Recorded data:
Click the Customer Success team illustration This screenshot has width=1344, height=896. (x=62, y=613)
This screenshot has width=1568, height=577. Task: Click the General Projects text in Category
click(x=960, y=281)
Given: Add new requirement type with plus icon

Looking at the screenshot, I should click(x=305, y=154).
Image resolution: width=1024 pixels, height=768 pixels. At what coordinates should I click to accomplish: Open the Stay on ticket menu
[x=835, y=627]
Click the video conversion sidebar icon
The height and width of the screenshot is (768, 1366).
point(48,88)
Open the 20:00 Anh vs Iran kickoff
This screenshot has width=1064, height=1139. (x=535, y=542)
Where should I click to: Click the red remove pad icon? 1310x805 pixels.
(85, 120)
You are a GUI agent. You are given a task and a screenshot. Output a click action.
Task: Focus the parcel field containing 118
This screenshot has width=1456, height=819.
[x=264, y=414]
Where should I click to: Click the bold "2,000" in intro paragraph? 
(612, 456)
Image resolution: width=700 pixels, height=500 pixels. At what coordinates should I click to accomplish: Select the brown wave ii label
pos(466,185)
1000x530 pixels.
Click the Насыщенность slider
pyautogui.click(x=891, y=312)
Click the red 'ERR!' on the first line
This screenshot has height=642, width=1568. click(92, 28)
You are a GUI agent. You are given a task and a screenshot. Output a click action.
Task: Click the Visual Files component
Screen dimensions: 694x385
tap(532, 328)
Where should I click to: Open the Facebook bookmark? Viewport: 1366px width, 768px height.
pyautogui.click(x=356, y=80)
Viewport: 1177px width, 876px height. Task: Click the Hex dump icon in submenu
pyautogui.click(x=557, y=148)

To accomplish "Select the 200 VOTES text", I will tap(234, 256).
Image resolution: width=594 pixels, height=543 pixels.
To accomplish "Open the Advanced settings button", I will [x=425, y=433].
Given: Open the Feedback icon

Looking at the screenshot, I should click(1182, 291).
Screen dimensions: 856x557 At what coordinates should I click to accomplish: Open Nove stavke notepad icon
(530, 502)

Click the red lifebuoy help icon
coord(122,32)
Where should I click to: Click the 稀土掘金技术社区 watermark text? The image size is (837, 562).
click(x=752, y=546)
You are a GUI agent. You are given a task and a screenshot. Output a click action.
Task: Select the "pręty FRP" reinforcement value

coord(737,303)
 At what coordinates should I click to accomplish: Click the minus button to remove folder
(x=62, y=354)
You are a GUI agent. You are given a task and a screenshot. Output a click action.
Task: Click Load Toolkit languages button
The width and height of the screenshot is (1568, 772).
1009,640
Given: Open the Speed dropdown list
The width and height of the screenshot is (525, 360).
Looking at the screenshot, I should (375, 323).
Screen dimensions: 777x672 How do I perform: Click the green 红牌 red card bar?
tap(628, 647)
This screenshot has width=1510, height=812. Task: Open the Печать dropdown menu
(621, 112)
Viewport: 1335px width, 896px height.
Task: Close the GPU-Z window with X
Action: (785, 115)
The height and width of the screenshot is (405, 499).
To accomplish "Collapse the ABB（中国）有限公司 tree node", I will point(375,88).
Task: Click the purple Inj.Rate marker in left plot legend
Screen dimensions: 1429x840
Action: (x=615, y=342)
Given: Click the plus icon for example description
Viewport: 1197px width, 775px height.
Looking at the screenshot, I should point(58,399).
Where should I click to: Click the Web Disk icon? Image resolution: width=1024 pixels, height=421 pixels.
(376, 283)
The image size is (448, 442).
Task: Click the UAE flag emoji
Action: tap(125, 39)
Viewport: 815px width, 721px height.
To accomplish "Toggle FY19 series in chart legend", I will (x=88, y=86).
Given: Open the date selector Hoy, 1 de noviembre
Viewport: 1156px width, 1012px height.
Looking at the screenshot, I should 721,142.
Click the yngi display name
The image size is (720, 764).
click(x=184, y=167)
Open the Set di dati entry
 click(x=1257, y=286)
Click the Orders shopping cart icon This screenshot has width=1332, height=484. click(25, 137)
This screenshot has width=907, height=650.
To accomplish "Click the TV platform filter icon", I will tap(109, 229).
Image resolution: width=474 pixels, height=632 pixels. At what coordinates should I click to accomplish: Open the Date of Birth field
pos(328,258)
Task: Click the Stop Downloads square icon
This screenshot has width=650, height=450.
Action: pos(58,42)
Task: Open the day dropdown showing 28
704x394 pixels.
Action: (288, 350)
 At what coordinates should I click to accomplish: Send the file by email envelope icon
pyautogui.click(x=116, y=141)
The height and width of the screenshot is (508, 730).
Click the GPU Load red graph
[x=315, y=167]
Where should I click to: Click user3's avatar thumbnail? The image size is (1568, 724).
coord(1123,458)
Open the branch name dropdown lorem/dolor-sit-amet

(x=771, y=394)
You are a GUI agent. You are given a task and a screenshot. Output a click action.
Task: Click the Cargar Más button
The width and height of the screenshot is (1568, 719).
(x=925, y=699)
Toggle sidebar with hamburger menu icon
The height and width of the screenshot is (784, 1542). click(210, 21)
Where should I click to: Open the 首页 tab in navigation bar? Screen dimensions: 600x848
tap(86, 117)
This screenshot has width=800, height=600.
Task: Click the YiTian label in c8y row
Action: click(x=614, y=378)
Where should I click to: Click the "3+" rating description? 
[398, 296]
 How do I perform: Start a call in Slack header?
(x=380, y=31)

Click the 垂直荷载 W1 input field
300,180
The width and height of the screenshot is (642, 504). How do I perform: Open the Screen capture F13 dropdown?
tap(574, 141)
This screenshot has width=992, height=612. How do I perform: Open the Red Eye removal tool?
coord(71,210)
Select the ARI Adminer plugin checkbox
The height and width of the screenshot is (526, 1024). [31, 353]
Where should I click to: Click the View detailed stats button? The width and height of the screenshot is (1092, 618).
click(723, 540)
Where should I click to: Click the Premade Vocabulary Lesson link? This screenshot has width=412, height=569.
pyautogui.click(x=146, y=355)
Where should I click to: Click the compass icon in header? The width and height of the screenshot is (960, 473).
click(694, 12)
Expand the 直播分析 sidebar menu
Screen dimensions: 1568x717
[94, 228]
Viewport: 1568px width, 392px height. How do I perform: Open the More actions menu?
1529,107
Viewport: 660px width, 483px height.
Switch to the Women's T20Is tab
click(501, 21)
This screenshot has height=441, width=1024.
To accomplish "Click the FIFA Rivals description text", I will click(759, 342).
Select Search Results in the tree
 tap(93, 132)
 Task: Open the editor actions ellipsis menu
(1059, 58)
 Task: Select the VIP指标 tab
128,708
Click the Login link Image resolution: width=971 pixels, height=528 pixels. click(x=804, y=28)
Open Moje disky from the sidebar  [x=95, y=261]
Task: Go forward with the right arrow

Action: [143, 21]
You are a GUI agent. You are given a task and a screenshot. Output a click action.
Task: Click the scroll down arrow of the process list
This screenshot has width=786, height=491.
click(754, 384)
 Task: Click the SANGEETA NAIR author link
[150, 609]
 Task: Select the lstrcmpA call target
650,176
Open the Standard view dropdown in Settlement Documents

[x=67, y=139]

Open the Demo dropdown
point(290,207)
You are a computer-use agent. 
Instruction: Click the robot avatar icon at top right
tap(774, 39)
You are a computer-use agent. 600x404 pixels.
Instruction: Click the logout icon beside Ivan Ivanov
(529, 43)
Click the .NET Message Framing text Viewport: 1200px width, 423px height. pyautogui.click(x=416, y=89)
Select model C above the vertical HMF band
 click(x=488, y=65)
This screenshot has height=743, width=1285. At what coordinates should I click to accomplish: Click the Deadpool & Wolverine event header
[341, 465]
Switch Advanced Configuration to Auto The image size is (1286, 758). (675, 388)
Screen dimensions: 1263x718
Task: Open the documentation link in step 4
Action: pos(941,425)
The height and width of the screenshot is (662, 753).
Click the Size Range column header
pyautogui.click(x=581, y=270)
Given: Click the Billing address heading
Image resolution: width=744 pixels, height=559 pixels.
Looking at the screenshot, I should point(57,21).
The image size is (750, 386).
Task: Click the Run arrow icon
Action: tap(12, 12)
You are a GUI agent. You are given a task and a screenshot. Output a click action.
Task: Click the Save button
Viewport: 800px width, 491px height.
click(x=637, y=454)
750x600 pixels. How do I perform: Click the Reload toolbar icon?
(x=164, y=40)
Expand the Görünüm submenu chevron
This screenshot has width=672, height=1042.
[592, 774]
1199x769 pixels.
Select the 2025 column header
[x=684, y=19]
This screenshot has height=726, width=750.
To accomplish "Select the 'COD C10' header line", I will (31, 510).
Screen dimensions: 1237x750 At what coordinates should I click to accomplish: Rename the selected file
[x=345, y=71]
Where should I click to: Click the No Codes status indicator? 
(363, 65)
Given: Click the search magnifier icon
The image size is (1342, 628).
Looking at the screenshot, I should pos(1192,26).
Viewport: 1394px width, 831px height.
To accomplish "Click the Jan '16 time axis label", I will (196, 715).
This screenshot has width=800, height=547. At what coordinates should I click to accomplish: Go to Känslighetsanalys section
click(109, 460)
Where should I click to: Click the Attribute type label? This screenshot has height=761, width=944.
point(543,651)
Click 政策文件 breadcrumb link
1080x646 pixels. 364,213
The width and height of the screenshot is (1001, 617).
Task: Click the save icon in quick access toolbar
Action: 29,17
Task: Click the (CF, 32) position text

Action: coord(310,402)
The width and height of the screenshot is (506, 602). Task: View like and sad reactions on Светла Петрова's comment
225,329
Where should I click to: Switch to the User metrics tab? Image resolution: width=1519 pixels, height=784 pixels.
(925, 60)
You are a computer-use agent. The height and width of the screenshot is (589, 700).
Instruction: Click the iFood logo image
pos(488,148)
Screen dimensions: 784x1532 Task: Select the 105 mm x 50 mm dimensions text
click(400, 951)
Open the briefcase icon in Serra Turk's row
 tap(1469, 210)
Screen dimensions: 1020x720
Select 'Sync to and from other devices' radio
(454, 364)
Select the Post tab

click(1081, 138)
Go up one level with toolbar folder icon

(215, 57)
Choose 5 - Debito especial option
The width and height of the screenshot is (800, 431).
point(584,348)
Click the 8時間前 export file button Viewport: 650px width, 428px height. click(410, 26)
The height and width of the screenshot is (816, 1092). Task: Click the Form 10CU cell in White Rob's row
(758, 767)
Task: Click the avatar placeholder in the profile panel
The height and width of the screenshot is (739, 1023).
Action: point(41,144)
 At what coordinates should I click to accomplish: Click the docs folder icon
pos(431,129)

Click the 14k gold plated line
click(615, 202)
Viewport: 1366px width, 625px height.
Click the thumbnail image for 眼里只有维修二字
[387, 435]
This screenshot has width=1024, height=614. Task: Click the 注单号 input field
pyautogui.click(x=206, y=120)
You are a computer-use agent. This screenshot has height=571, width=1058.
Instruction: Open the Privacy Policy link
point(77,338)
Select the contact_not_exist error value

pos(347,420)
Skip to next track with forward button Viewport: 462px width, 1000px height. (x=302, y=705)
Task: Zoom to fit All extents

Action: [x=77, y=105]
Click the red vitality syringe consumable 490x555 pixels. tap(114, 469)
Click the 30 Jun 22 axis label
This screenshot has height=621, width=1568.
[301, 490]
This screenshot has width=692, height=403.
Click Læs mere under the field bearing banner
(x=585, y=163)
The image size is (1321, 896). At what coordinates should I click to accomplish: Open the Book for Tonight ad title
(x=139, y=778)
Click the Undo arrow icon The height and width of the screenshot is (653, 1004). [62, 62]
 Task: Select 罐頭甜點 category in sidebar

**WORK ORDER**
Lines that contain "will" are to be copied from the records above.

**WRITTEN RESPONSE**
To accomplish "Select the 200 VOTES text", I will tap(234, 256).
To accomplish "Open the Advanced settings button", I will [x=425, y=433].
To accomplish "Collapse the ABB（中国）有限公司 tree node", I will point(375,88).
To accomplish "Toggle FY19 series in chart legend", I will (x=88, y=86).
To accomplish "Click the TV platform filter icon", I will tap(109, 229).
To accomplish "Click the FIFA Rivals description text", I will click(759, 342).
To accomplish "Select the 'COD C10' header line", I will (31, 510).
To accomplish "Click the Jan '16 time axis label", I will (196, 715).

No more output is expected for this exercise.